Kardam siguió hablando. De doña Cristina, de Sonia, de su elegante psiquiatra, de su teoría de la compensación emocional, de los pecados de los ricos, pero yo no lo escuchaba. En realidad, ahora que tenía una primera explicación de cómo había desaparecido el reloj de Olivia lo único que me preocupaba era planear cómo y por dónde iba a seguir con mis averiguaciones. Y es que, cuando uno empieza a tirar de una madeja y logra desenredar la primera parte de la trama, resulta casi imposible no seguir adelante, puesto que un cabo lleva a otro cabo y luego a otro y a otro… A mí, por ejemplo, cada vez me resultaba más difícil creer que Sonia San Cristóbal fuera tan simple como su novio, su madre y también Olivia daban a entender. Por lo poco que había hablado con ella, no me parecía tonta en absoluto. Al contrario, había un brillo extraño en esos ojos bellos y duros como dos aguamarinas. ¿Serían figuraciones mías? Quizá. Olivia decía siempre que las personas tontas pueden en ocasiones llegar a parecer muy inteligentes porque las cosas que dicen son tan insólitas, tan de aurora boreal, que a uno no le cabe en la cabeza que alguien pueda razonar así, y termina buscándole a sus afirmaciones todo tipo de interpretaciones y quintas derivadas.

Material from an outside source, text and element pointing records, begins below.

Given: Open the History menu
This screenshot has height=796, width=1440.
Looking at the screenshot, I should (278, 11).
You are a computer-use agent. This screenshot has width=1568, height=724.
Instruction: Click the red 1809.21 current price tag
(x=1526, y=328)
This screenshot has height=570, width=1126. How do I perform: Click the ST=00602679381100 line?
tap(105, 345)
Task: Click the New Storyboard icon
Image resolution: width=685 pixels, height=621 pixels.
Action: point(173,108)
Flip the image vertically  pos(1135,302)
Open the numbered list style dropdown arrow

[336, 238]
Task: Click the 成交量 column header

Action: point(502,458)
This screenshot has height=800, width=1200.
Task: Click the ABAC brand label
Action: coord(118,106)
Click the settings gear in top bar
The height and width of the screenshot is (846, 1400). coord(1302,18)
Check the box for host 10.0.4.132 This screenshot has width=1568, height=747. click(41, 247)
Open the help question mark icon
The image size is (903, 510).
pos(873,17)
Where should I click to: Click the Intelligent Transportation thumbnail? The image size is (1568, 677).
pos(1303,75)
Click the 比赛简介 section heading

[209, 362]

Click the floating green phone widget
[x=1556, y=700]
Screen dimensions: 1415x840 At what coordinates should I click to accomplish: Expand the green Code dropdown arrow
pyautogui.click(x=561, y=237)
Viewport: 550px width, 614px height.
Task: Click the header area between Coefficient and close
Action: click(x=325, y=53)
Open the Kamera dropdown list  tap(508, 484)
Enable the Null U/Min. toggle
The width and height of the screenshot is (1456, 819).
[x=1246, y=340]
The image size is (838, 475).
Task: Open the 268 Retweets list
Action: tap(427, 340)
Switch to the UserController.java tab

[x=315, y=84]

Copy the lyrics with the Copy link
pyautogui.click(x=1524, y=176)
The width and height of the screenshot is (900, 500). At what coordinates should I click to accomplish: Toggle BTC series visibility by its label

Tal vez por eso, porque todo era muy intrigante, y tal vez también porque estábamos en el mes de julio y las vacaciones de una maestra de Lengua y Literatura son largas y sobre todo aburridas, yo comenzaba a aficionarme a este juego de las adivinanzas tan distinto a todos los que había conocido hasta el momento. Y es que, en el pasado, me había conformado con ver la vida desde fuera, desde la barrera, como quien dice, o en el mejor de los casos a través de la maravillosa ventana de internet. Y en verdad lo es, maravillosa, me refiero, de modo que era mucho lo que había aprendido de la naturaleza humana gracias a madame Poubelle y su Club de Corazones Solitarios. Sin embargo ahora se me presentaba la oportunidad de continuar con este interesante estudio, no en el mundo virtual, sino en el real, ese que siempre había temido y esquivado. Un territorio que me había parecido inaccesible para alguien como yo. Y es que el mundo real, el que todos disfrutan y dicen amar tanto, era hasta hace muy poco el de Oli, mientras que el otro, el de las sombras, era el mío.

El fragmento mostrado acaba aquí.